Top of Extracted material
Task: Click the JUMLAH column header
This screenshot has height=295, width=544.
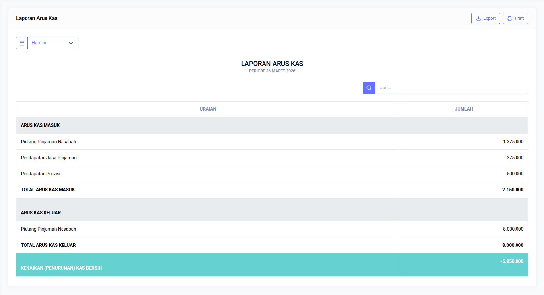Action: click(463, 109)
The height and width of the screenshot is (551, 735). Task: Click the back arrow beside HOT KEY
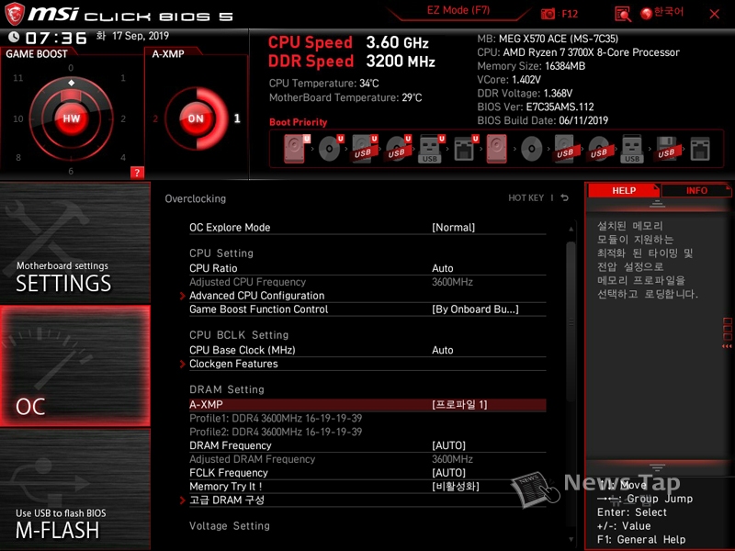tap(565, 198)
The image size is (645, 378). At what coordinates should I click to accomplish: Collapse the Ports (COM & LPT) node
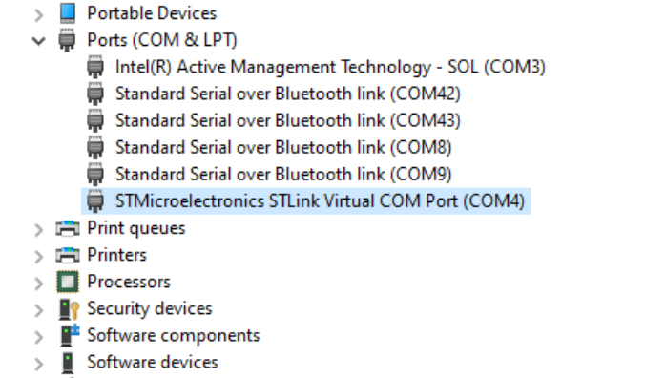pyautogui.click(x=39, y=41)
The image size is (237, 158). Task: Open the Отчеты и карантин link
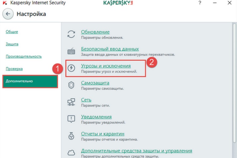pos(103,134)
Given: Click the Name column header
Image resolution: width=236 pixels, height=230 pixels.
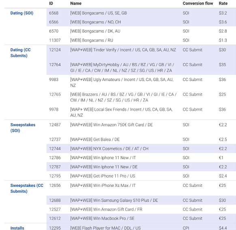Looking at the screenshot, I should coord(76,3).
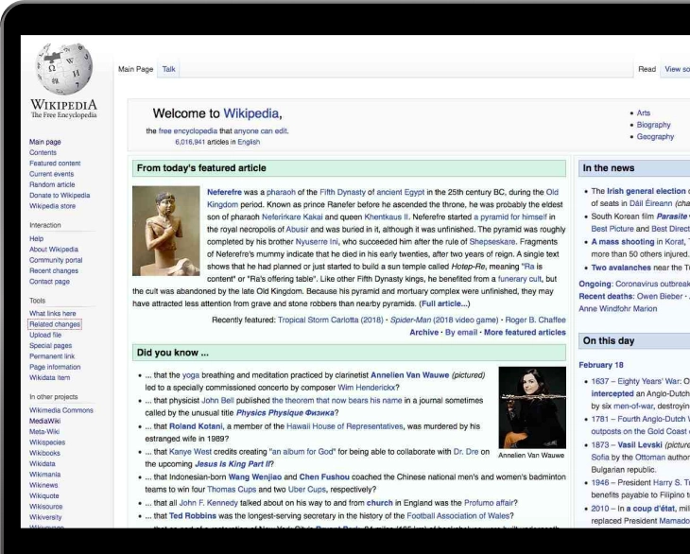Open the Wikimedia Commons project link
The image size is (690, 554).
click(61, 410)
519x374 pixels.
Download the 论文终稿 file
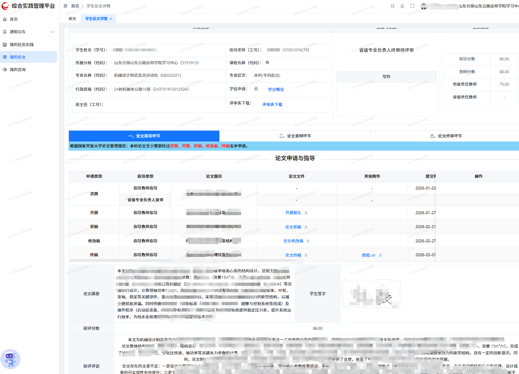click(293, 255)
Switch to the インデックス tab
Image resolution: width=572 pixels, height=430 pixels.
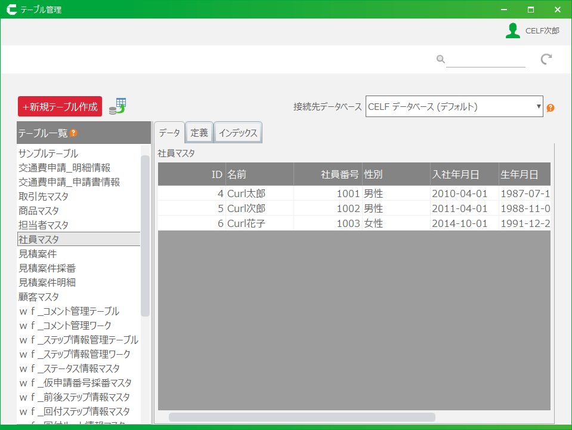click(x=237, y=133)

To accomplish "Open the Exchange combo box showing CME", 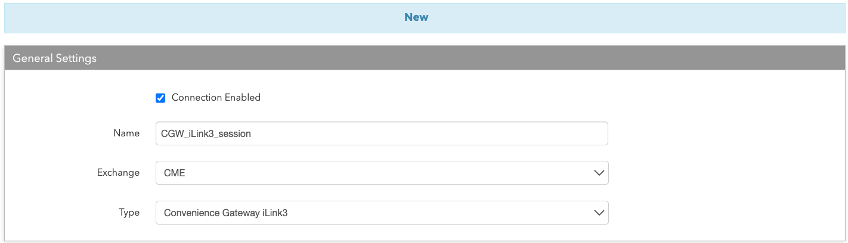I will point(382,173).
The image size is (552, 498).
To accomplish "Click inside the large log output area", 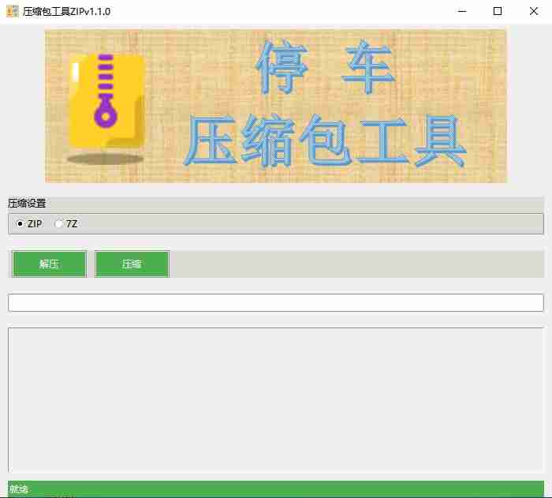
Bottom of Extracted material
Activity
Among the lines above, return those that hold the word "column".

Exercise solution
Task: Click the JUMLAH column header
Given: Click the Name column header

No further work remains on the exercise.